Nick Cordero's Wife Amanda Kloots Says She Was Told To Say Goodbye To Her Husband
Amanda Kloots, the wife of the Broadway actor, Nick Cordero, isn't about to give up on her husband yet, a new report from People Magazine revealed. Amanda explained how she's been handling herself ever since her husband was hospitalized earlier this year.
On Wednesday, Kloots shared a black-and-white photo of Nick hugging and kissing their son, Elvis, 11. Kloots wrote in the caption that she's been told a few times now by medical professionals that Nick wasn't going to make it, but she's refusing to give up.
Doctors told her it would take a "miracle" for Nick to make it through. But Amanda says she has "faith," and even though it's small, it's all a person needs sometimes. With a bit of faith, Kloots explained, it's very possible Nick will recover.
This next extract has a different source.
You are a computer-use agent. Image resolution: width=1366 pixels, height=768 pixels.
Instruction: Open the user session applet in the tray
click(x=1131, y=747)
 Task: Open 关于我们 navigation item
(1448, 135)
As it was previously reported, Nick was afflicted by a lung infection this past month. On her Instagram Stories, Kloots explained how she was going through a tough time because of Nick's slowly deteriorating condition.
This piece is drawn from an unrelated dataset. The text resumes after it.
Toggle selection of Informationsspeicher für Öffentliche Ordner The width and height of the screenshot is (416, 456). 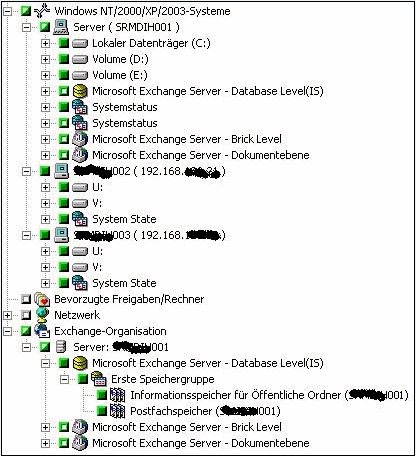102,395
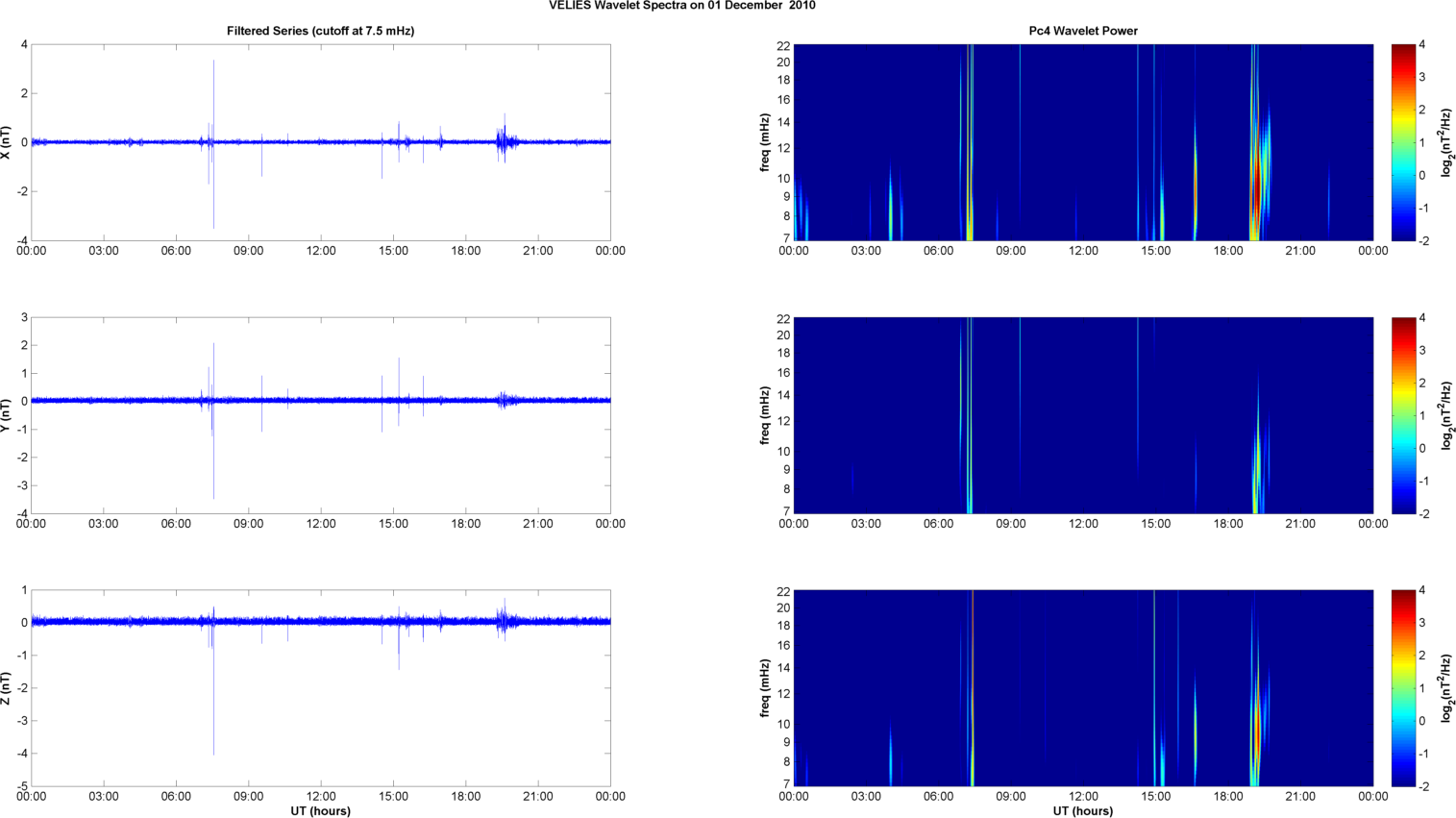Click the colorbar of the middle wavelet spectrogram
1456x818 pixels.
[1402, 415]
As followers of the actor's family know, Amanda has been taking to her Instagram account on a regular basis to let the world know how her husband has been faring. She has been doing everything in her power to remain positive amid his coronavirus struggle.
For instance, earlier this weekend, Amanda shared another photo of her and Nick around the same time that he had written a heartfelt Valentine's Day note for her. Nick wrote in the note that the future "was uncertain," but he would always be there for her.
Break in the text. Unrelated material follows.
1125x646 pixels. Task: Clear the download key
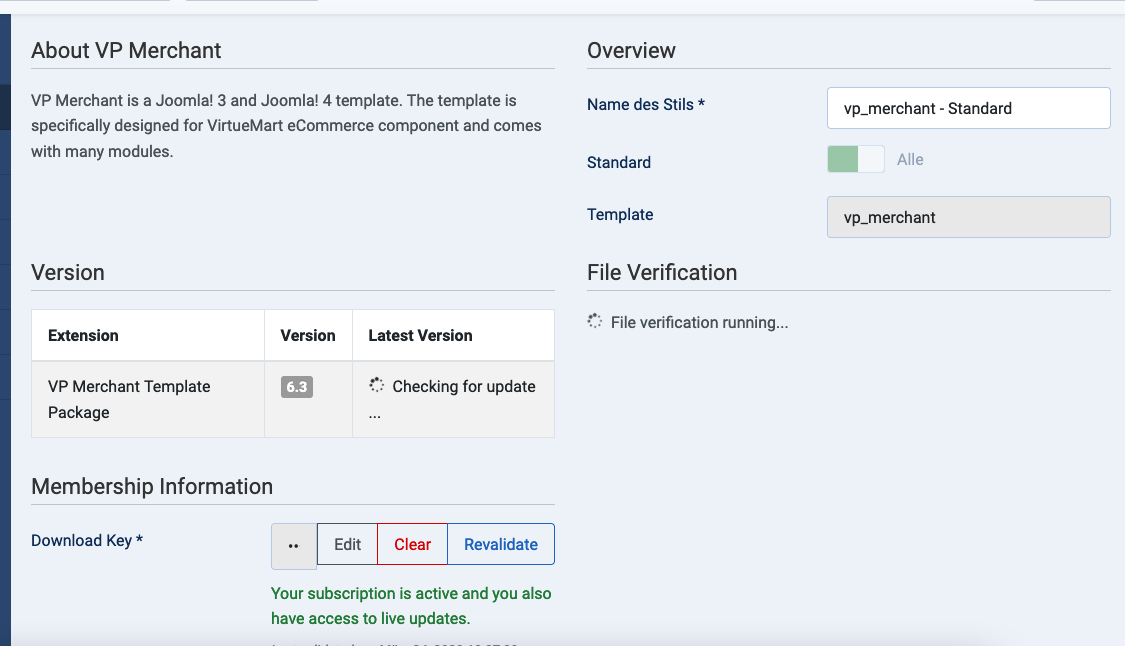click(412, 544)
There's no doubt that Nick's fight with COVID-19 has been tough on her, but as it was noted above, she has continued to keep herself upbeat by sharing old Instagram photos, videos, and heartfelt notes shared between herself and Nick.
According to People Magazine, Amanda and her family created a GoFundMe page to help cover the costs for Nick's medical bills. The Broadway actor had one of his limbs amputated t o help increase blood flow around the same time that doctors had to take him off blood-clotting medication.